From hachidori point of view, ArduPilot looks like a UDP server which receives sensor data and sends PWM values back. It’s a classical idea, but, yes, there are many issues with this scheme. See the article for some detail, though they would be obvious for experts. Anyways, here is a flight test of hachidori with a toy drone frame:
This frame is controlled by ESP32 and APM runs on a laptop PC with Ubuntu 4.4.0-lowlatency kernel. Looks APM can control the attitude well. For ArduPilot with the experimental hachidori drivers and ESP32 resources for the frame, the above my article gives the links to them. Almost of them are in DCoJA’s github or my github.
I’m happy if you have some interests in this a bit crazy and classical idea.
Nicely done. OK, so you’ve put all the processing on your laptop and what’s on the copter is just low level sensor reading and output to the ESCs? I’m surprised it flies so well. Great!
Yes, you are right. Before trying, I thought that it’s hard to fly well because of the latency. I guess that the APM’s control system is fairly robust in that regard.
In the above photo, ICM-20602 can be seen in the alpha-GEL damper which covers over the F722 chip.
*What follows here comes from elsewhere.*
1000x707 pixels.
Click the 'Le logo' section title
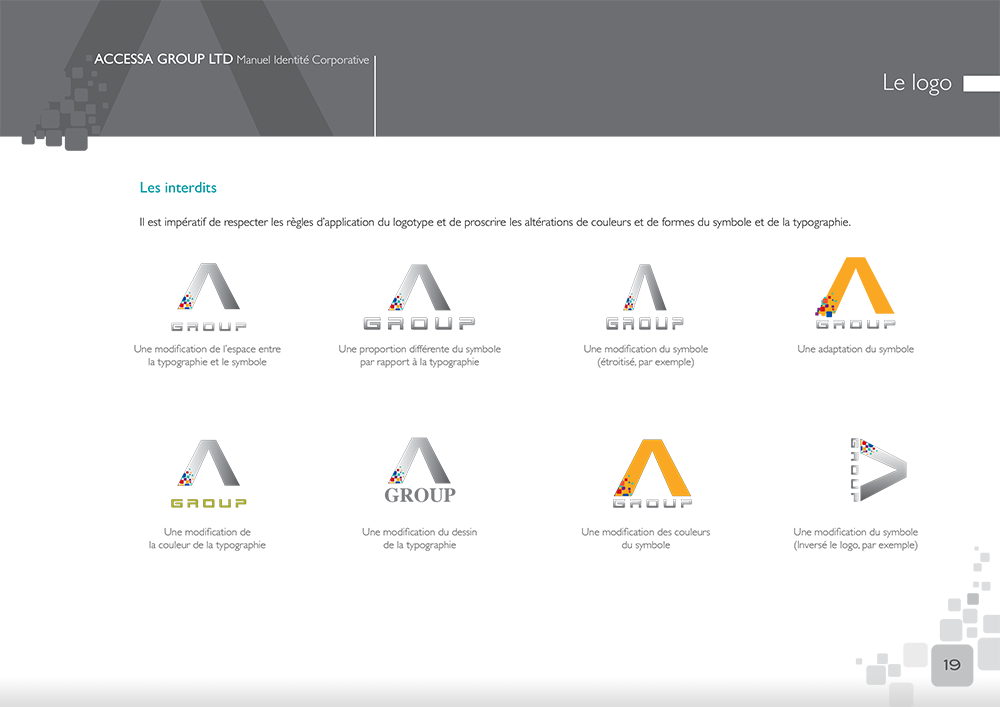coord(916,83)
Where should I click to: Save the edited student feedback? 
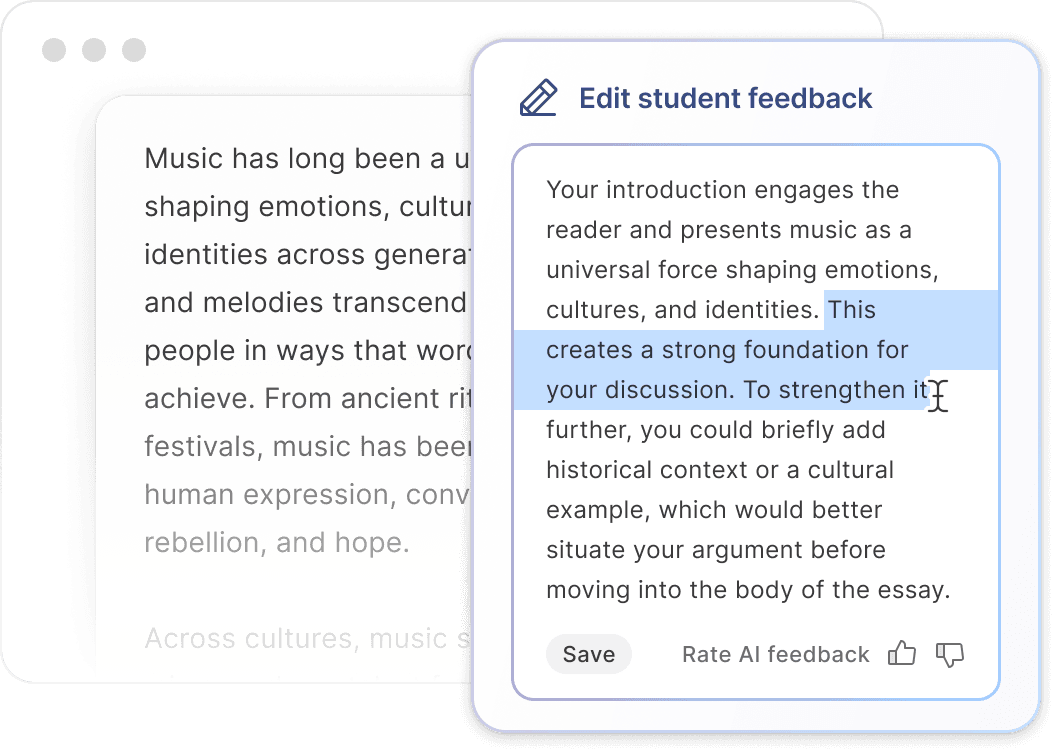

ICM-20602 Gyro is used at 1kHz rate, ATM. I’m planning to try 32kHz rate and some filters on F722.
ArduCopter, mavproxy and the positioning program run on the same PC
The first hachidori frame is pretty heavy as a toy drone and can flight 90sec at most. The new one can hover 3~5min and I expect that it’ll help to collect better data for the further experiments.